LINES OF THE DAY

". . . But the past does not exist independently from the present. Indeed, the past is only past because there is a present, just as I can point to something over there only because I am here. But nothing is inherently over there or here. In that sense, the past has no content. The past -- or more accurately, pastness -- is a position. Thus, in no way can we identify the past as past." p. 15

". . . But we may want to keep in mind that deeds and words are not as distinguishable as often we presume. History does not belong only to its narrators, professional or amateur. While some of us debate what history is or was, others take it into their own hands." p. 153

Silencing the Past: Power and the Production of History (1995) by Michel-Rolph Trouillot

Thursday, January 29, 2015

Colleen McCullough (1937 - 2014)

Colleen McCullough (1937 - 2014) has died at age 77, after writing many successful novels, including her most famous, The Thornbirds, which was also a most successful television series.

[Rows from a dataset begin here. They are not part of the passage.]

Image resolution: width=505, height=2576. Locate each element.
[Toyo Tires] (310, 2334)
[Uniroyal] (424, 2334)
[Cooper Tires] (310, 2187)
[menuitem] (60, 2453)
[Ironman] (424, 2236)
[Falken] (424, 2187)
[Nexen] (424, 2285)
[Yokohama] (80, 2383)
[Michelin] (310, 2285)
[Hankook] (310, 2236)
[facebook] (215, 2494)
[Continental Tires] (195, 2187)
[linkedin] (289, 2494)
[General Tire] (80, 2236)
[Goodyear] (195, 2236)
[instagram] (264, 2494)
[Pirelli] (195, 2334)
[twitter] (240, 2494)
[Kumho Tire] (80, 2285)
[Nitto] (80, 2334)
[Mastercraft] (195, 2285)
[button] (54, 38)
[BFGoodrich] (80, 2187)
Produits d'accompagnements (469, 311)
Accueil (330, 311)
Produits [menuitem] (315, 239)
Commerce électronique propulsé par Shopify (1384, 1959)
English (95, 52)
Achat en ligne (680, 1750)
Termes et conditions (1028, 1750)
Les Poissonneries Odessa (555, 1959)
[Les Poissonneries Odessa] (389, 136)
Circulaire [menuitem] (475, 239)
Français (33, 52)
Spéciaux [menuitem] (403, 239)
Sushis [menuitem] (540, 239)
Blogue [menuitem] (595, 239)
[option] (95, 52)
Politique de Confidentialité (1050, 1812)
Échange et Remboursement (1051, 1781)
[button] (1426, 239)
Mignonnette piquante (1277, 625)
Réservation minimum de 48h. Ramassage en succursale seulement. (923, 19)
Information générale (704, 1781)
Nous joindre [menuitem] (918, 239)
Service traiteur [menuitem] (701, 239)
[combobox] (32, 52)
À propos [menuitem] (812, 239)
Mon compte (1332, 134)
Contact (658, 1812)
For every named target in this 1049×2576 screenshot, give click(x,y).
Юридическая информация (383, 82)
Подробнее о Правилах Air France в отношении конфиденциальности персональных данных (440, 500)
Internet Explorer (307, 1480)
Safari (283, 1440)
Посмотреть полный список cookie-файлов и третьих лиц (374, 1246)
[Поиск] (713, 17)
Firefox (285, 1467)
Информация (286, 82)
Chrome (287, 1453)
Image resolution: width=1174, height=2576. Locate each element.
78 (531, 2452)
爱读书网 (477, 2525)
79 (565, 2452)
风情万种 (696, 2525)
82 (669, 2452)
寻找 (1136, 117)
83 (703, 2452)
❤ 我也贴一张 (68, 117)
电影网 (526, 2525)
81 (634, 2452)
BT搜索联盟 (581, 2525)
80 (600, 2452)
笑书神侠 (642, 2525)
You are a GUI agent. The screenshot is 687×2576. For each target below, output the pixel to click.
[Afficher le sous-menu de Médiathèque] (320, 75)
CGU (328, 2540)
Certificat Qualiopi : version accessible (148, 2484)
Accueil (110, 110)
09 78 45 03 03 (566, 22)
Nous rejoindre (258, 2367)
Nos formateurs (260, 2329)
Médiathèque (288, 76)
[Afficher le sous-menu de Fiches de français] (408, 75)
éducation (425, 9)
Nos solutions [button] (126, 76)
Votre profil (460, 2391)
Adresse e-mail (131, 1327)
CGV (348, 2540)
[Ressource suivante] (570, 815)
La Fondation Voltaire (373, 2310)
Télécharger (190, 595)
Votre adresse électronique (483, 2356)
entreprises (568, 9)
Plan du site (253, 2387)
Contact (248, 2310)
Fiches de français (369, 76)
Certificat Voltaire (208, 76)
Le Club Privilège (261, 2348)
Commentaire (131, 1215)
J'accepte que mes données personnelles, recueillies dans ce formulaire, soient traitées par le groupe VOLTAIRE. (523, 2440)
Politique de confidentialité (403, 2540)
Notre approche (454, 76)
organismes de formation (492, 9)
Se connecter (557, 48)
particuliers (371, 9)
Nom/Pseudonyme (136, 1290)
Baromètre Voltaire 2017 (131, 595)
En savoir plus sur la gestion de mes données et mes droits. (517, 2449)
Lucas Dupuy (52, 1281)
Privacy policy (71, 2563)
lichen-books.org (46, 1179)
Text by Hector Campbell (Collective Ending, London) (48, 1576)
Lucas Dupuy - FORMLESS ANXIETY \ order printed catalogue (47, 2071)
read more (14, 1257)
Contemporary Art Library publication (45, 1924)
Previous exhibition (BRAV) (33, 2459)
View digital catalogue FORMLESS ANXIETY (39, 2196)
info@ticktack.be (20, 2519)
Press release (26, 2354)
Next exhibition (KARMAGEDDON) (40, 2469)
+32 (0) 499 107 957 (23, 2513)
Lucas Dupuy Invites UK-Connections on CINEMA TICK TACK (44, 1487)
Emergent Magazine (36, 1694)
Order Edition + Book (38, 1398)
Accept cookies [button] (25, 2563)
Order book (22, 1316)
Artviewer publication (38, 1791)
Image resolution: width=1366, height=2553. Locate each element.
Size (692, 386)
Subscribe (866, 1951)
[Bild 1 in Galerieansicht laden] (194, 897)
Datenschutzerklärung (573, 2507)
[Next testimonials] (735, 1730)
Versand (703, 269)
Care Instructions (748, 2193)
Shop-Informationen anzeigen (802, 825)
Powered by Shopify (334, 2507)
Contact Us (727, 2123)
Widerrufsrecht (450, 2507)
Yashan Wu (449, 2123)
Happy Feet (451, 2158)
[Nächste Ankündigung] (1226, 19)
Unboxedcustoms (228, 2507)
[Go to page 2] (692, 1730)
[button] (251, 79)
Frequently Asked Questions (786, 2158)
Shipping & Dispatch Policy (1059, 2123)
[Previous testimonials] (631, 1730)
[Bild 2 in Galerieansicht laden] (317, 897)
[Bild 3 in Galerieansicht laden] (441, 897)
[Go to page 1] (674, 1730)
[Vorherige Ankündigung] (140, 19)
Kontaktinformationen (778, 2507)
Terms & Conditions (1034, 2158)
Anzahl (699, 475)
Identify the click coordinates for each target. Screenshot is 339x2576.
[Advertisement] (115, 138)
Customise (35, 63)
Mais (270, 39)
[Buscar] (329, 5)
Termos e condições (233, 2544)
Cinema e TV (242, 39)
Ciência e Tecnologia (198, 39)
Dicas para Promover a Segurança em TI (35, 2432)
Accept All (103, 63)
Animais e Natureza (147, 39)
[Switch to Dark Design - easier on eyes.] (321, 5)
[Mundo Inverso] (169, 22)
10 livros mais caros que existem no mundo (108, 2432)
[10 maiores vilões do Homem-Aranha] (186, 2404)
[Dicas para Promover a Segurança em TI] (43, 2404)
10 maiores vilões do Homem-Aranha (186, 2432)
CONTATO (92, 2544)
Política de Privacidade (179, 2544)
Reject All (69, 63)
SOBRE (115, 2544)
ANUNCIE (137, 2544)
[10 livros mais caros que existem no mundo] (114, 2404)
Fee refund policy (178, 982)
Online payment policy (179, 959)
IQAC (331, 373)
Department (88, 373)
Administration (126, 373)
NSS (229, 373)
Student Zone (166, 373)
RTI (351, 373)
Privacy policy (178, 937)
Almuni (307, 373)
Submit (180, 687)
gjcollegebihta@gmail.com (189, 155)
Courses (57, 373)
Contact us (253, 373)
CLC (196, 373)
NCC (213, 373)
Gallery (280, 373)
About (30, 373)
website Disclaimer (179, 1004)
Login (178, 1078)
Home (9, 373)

But the books of hers I admired were those which made up her long narrative histories, the 7-volume series she titled Masters of Rome. The research she did for Masters of Rome was as impressive as any credentialed academic scholar would have.  If I have this right, she even learned to read Latin, while being directed in her research by professional academic scholars.

Before she began writing bestsellers, McCollough, an Australian, was a neuroscientist researcher at Yale University.